## HOW TO COMPLETE THIS TASK
Look below for the line containing "This screenshot has width=338, height=262.". Output it and each remaining line of the entries exactly, and nothing else.

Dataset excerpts
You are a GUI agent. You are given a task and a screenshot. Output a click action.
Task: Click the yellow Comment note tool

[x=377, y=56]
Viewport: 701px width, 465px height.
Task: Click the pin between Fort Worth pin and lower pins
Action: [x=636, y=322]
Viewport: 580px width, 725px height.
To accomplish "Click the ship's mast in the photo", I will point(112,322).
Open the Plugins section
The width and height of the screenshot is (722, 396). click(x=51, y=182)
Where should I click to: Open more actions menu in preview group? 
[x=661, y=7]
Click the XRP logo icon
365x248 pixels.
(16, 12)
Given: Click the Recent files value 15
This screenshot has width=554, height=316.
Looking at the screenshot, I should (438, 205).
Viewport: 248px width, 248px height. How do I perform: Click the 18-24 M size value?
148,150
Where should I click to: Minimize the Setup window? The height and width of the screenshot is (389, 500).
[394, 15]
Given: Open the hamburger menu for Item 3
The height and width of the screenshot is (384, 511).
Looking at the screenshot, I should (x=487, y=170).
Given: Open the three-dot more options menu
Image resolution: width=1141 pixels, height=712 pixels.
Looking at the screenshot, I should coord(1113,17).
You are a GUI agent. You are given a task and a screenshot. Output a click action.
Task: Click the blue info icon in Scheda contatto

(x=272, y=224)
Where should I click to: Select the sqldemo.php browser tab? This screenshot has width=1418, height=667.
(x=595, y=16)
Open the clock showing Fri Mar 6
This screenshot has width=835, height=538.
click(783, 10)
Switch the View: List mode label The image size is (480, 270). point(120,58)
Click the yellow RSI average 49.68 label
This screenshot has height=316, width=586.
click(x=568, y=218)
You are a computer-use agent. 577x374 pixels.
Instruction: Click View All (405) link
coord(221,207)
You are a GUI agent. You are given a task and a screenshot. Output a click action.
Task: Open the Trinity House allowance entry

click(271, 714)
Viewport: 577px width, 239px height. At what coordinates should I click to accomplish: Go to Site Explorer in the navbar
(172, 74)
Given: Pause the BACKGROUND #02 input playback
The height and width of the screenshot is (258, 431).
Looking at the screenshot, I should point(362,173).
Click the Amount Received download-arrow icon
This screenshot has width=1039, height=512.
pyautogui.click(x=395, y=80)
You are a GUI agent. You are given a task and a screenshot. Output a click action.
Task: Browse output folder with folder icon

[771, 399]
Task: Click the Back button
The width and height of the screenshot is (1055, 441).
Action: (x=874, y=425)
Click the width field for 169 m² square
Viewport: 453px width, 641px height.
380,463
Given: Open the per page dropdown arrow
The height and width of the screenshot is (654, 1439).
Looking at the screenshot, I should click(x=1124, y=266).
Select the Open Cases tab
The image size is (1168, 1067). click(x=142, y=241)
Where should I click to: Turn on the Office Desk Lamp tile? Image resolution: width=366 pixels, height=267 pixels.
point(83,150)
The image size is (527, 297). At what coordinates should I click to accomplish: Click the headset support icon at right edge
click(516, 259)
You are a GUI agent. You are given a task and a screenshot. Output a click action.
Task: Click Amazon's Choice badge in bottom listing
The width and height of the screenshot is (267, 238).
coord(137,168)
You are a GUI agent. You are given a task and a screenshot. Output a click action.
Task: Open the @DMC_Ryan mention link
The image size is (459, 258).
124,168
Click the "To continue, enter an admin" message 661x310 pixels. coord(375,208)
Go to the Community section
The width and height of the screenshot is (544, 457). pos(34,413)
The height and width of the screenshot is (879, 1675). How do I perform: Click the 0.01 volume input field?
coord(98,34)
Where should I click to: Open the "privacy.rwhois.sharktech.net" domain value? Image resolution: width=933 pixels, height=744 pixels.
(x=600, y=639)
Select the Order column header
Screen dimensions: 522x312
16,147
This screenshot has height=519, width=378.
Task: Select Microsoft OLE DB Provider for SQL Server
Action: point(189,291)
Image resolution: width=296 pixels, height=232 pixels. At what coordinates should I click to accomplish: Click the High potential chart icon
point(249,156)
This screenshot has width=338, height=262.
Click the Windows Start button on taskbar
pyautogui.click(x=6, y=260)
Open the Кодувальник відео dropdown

## TASK ANSWER
This screenshot has width=338, height=262.
Click the Windows Start button on taskbar
pyautogui.click(x=6, y=260)
Open the Кодувальник відео dropdown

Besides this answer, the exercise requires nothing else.